Austria menjadi salah satu negara Eropa pertama yang mengumumkan untuk membuka aturan lockdown di wilayahnya. Pemerintah Austria beralasan bahwa mereka telah mampu melandaikan kurva, menjinakkan penyebaran eksponensial coronavirus untuk tetap berada di bawah batas kemampuan sistem kesehatan negara mereka. Langkah ini yang oleh media diartikan sebagai sebuah sinyal bahwa benua ini mulai mengalahkan virus corona.

Bisnis ‘non esensial’ sudah boleh mulai beroperasi kembali setelah Minggu Paskah. Pelonggaran pembatasan ini dilakukan bertahap.

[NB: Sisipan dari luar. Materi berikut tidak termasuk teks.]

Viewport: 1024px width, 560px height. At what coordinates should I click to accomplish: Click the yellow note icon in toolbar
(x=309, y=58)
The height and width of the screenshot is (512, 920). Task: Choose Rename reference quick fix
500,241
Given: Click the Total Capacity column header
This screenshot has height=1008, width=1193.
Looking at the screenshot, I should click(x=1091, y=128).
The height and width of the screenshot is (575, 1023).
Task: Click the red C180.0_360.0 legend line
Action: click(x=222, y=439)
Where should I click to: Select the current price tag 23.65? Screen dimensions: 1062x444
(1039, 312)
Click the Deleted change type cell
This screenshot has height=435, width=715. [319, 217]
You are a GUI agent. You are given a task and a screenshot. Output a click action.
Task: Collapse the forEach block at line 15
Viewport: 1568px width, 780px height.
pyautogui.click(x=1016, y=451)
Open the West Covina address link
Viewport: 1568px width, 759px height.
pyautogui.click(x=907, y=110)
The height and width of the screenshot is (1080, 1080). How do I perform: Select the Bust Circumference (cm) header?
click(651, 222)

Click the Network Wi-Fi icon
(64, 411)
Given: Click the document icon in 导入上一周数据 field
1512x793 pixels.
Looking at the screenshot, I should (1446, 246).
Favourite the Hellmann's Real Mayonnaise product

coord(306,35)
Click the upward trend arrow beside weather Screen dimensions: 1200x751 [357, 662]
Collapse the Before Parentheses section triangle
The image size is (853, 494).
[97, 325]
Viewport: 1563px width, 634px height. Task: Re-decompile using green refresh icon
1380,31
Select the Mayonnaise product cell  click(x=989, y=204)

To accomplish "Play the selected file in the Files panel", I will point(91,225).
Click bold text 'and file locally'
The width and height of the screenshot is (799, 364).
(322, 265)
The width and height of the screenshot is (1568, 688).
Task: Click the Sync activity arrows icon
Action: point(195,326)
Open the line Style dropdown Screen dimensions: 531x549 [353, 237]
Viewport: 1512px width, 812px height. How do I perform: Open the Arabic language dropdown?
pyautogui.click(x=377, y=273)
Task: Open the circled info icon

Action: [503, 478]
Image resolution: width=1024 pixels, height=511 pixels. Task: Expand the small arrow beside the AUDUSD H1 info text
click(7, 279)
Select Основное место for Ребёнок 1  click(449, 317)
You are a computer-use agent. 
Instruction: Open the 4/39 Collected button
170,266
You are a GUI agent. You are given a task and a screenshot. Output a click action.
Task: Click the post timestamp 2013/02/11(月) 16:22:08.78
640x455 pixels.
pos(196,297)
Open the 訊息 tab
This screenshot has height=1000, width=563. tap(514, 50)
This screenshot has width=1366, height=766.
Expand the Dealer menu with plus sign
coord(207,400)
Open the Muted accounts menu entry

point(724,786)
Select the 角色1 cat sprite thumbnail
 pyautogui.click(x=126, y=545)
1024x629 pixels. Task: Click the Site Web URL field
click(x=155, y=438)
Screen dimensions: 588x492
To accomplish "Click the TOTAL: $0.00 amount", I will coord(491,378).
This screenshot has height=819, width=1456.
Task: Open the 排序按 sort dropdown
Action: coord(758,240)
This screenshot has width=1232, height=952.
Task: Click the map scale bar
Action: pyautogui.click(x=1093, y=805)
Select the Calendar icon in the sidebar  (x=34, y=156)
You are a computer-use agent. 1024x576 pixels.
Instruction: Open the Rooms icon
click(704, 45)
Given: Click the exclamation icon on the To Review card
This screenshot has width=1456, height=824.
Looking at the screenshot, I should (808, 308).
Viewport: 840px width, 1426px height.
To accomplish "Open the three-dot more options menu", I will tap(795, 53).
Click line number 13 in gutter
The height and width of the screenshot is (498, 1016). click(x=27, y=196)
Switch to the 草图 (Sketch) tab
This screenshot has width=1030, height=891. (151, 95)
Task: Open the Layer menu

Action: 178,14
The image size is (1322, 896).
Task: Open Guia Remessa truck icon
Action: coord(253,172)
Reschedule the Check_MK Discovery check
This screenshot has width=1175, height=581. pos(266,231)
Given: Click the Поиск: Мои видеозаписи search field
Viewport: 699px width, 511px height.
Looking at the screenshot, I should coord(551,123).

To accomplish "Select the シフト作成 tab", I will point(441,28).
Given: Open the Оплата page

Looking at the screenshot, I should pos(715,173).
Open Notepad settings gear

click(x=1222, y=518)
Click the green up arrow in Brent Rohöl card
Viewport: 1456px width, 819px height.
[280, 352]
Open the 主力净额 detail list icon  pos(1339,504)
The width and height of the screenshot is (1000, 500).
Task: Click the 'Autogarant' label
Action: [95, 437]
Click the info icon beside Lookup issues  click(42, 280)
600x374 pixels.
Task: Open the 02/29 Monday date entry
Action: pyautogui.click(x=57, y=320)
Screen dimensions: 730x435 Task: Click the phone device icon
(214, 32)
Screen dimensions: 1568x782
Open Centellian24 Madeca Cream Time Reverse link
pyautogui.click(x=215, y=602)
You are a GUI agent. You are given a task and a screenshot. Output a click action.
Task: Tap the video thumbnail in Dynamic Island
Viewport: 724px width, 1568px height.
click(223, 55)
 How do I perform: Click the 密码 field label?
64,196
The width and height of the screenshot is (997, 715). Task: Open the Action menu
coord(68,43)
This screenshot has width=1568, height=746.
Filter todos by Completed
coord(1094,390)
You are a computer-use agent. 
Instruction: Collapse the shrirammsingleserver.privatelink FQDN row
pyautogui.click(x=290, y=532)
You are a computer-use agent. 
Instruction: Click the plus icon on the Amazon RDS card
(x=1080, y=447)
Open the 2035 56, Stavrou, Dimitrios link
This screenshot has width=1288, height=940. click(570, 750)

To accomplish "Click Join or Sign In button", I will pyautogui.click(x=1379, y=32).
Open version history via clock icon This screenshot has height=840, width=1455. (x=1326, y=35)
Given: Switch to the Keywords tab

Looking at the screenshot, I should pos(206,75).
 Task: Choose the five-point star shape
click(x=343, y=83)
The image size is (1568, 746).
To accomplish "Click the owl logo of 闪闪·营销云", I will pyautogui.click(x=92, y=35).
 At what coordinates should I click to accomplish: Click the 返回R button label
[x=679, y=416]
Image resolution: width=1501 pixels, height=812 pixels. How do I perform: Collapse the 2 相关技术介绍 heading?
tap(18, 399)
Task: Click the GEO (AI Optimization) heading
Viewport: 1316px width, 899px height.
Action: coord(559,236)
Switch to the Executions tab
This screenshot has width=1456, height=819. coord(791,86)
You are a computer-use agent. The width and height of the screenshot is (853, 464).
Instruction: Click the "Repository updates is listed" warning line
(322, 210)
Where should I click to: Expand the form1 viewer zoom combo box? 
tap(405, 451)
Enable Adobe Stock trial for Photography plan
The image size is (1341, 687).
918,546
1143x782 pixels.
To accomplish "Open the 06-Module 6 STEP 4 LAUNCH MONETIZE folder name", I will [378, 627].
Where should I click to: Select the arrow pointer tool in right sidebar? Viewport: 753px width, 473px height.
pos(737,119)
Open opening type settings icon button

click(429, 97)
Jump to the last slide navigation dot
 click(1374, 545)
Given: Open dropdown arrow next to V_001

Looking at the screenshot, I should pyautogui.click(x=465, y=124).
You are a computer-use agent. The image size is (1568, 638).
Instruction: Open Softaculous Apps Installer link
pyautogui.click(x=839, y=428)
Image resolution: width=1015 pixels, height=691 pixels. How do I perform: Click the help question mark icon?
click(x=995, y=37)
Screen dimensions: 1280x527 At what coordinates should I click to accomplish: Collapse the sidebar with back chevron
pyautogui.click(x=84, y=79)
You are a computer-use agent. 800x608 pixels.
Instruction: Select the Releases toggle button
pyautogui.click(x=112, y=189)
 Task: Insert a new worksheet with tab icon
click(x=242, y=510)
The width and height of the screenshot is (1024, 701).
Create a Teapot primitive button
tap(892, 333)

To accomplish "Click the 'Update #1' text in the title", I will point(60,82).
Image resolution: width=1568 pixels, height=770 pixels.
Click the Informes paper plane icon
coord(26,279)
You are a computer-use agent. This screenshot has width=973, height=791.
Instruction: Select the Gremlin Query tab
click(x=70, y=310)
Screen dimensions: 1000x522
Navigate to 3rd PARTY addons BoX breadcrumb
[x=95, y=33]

Mulai Rabu ini, toko-toko yang memiliki luas dibawah 400m persegi boleh kembali membuka pintunya untuk mencari rejeki, dengan tetap memberlakukan aturan social distancing yang ketat. Begitu juga dengan toko-toko kerajinan dan perkebunan.

Paling cepat awal Mei nanti, pusat perbelajaan, mall dan salon-salon kembali dibuka. Sedangkan untuk restoran dan hotel masih menunggu hingga pertengahan Mei untuk mendapatkan ijin kembali beroperasi. Sedangkan acara publik sudah bisa kembali diadakan pada akhir Juni nanti dan aturan penggunaan masker masih akan tetap diberlakukan.

Demikian laporan panjang situasi Eropa mutakhir oleh media DW melaporkannya awal pekan ini.

Eropa Barat dan Tengah

Masih dari DW, di UK, Sekretaris Menteri Luar Negeri Domic Raab, yang mewakili Perdana Menteri Boris Johnson yang masih dalam tahap pemulihan dari coronavirus, mengatakan bahwa “ada sinyal positif” yang menandakan UK akan selamat dari krisis, namun mengakui bahwa jalan itu “masih sangat panjang.”

Menteri Kesehatan Irlandia mengatakan bahwa langkah pembatasan jarak aman sosial yang ketat masih akan diberlakukan hingga vaksin yang benar-benar efektif tersedia. Lockdown di Irlandia sudah diperpanjang hingga 5 Mei nanti.

Kanselor Angela Merkel yang memimpin rapat virtual dengan 16 kepala negara bagian mempertimbangkan masukan dari Akademi Ilmu Pengetahuan Nasional Jerman, Leopoldina. Pembatasan akan berakhir pada Minggu, 19 April ini. Menteri Kesehatan Jens Spahn mengindikasikan minggu lalu bahwa pemerintah berharap dapat untuk melonggarkan beberapa aturan minggu ini.

Leopoldina mengatakan bahwa jika aturan social distancing diberlakukan dengan ketat, pemerintah bisa untuk membuka kembali beberapa sekolah, pasar dan restoran juga bisa dibuka kembali tapi menekankan bahwa perjalanan publik dan individu serta acara publik diberlakukan kembali secara perlahan-lahan. Imbauan untuk terus mengenakan masker di ruang pubik juga harus tetap dijalankan.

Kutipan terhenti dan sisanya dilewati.